> [WRITTEN PROBLEM]
Edit the listing from the line with "You are a computer-use" up to and including the line with "click(258, 73)" by replacing "magnifier icon" with "search icon", keeping everything else the same. Return only those lines.
╭─ GIVEN DATA
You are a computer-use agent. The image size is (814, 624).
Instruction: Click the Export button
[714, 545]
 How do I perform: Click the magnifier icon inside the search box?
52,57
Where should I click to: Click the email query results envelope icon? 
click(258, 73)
╰─
╭─ GIVEN DATA
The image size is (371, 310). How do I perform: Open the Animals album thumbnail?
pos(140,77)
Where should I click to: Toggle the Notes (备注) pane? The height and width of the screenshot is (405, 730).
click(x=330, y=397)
╰─
> [RESULT OF THIS TASK]
You are a computer-use agent. The image size is (814, 624).
Instruction: Click the Export button
[714, 545]
 How do I perform: Click the search icon inside the search box?
52,57
Where should I click to: Click the email query results envelope icon? 
click(258, 73)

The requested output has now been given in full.